---------- EXTRAIT FOURNI
Le site
http://orwelldiaries.wordpress.com/ entame aujourd'hui la publication du
journal que George Orwell a tenu à partir du 9 août 1938 jusqu'en 1942.
Chaque jour, nous pourrons ainsi lire ce
qu'Orwell a écrit 70 ans avant. Il faut s'attendre à y trouver, comme dans tout
journal, un mélange de choses triviales et de choses passionnantes, de détails
sur la vie quotidienne, de réflexions sur l'époque, de pensées plus générales.
Ce qu'il a noté pendant les premiers jours est plutôt trivial : il observe la
météo, la végétation et les animaux qui vivent autour de lui... mais patience !
--------------------
---------- DONNÉES ENREGISTRÉES
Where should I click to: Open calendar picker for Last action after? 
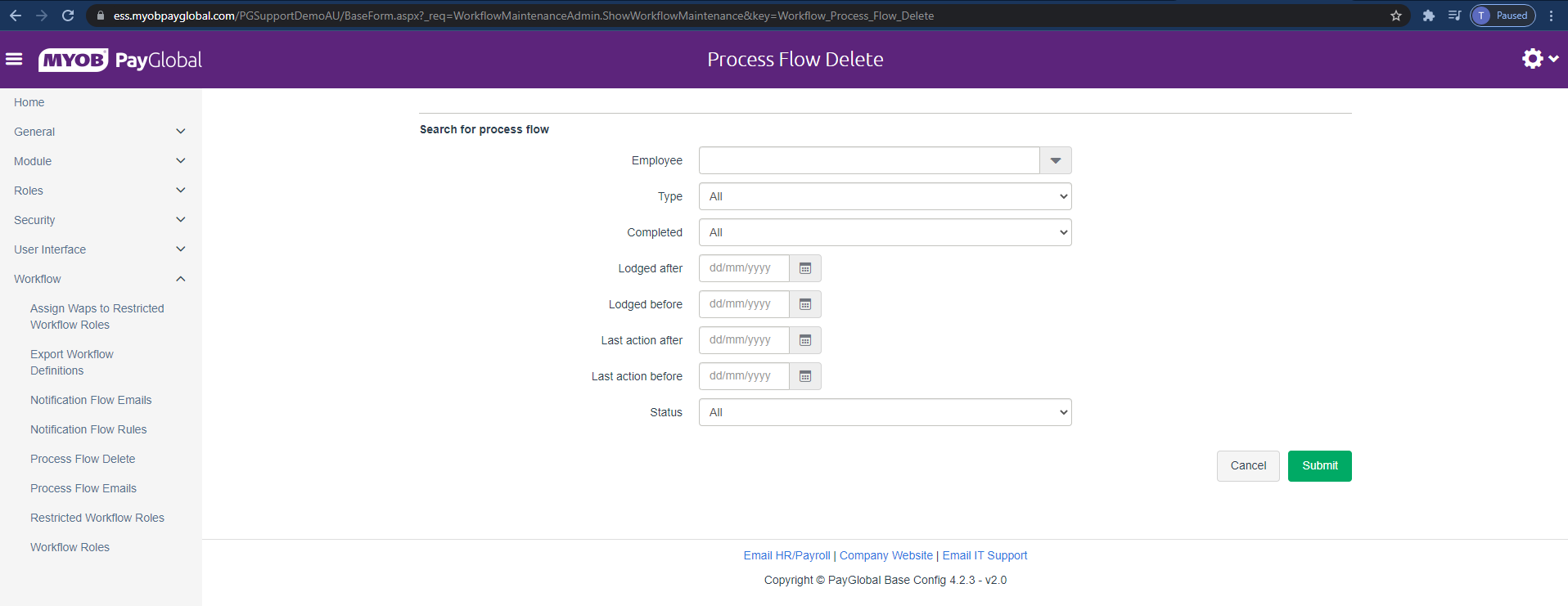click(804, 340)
--------------------
---------- DONNÉES ENREGISTRÉES
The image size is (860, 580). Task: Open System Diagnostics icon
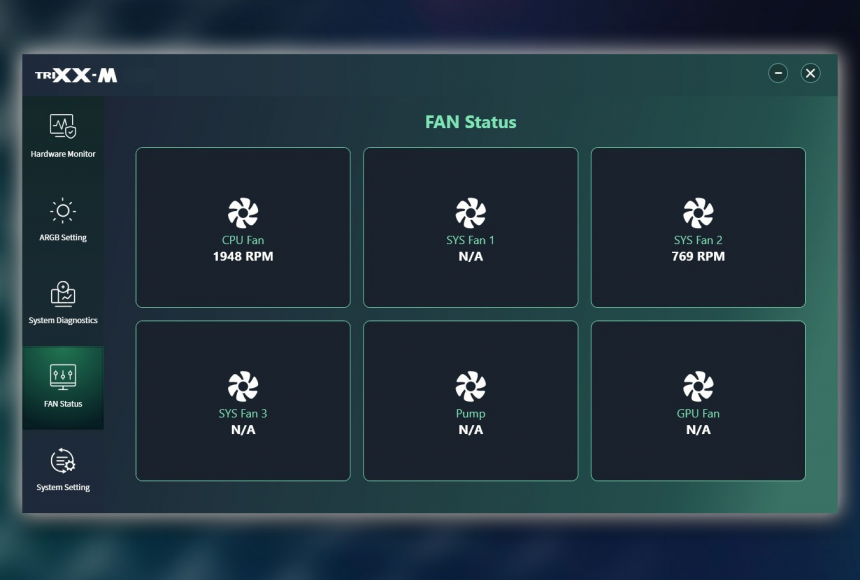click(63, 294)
--------------------
- _CONSIGNES_
1 - Dans l'extrait sur le journal d'Orwell, relevez tout ce qu'Orwell observe pendant les premiers jours.
2 - Poursuivez, s'il vous plaît, l'extrait sur le journal d'Orwell après sa dernière phrase.

- _RÉPONSES AUX CONSIGNES_
1 - La météo, la végétation et les animaux qui vivent autour de lui.

2 -
* *
Orwell était un être tourmenté et courageux,
divisé contre lui-même et d'une exigeante honnêteté. Il a suivi le cursus
scolaire de la bonne bourgeoisie anglaise - mais comme ses parents étaient
pauvres, il était considéré comme un élève de deuxième catégorie. Il a été
policier en Birmanie - mais il ne supportait ni l'attitude des Britanniques
envers les Birmans, ni celle des Birmans envers les Britanniques :
douloureusement conscient du mensonge qu'enveloppe l'impérialisme, l'hostilité
mesquine des Birmans envers quiconque était blanc l'exaspérait.
De retour en Grande-Bretagne, il ambitionne
d'être écrivain mais, selon une ascèse qui rappelle celle de T. E. Lawrence, il
vit dans une extrême pauvreté - un régime que sa santé supporte mal.
Journaliste, il veut voir de près la guerre d'Espagne et, une fois sur place, il
s'engage dans l'armée républicaine. Las : l'unité à laquelle il a adhéré un peu
par hasard est bientôt la cible des staliniens, une guerre civile faisant
rage chez les républicains. Pourchassé, il réussit à s'enfuir.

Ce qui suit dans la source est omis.